* **WHAT THE TASK REQUIRES**: Skip the pictures. Quote every line below, exactly, from the one with "This screenshot has width=441, height=955." through the final line.
──────────────────────────────
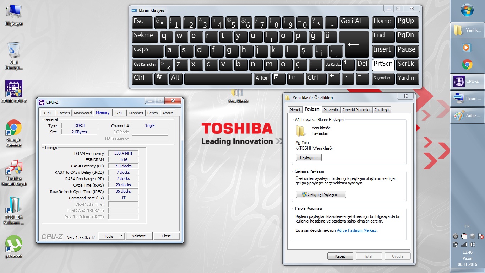
Task: Click the Windows Start orb
Action: tap(467, 10)
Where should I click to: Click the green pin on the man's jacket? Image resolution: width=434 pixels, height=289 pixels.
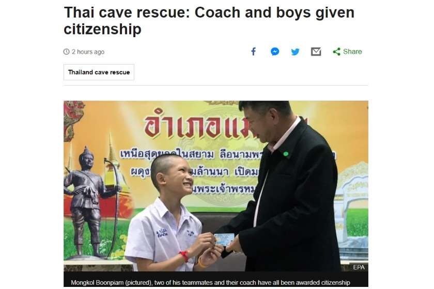tap(286, 154)
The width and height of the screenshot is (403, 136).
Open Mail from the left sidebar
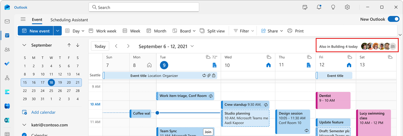click(x=7, y=21)
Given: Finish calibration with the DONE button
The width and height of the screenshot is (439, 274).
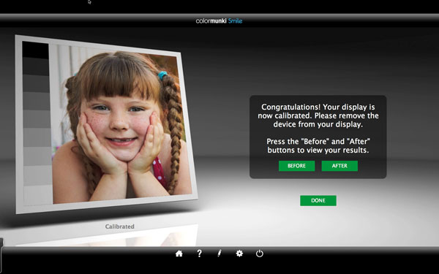Looking at the screenshot, I should tap(318, 200).
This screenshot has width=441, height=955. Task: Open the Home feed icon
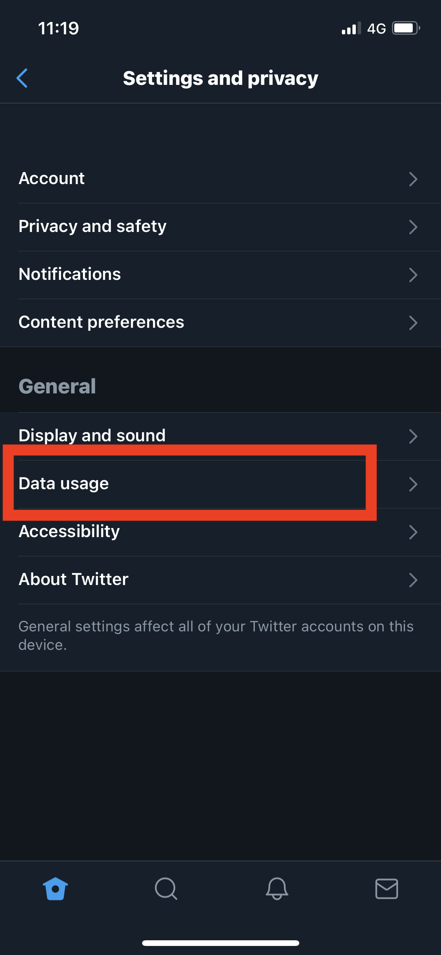[55, 889]
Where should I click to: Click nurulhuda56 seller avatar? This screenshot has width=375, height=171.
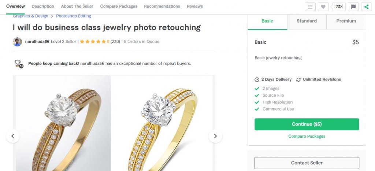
──────────────────────────────
* **EXERCISE RESPONSE**:
This screenshot has width=441, height=955. Task: Open the Home feed icon
[55, 889]
Where should I click to: Click nurulhuda56 seller avatar? This screenshot has width=375, height=171.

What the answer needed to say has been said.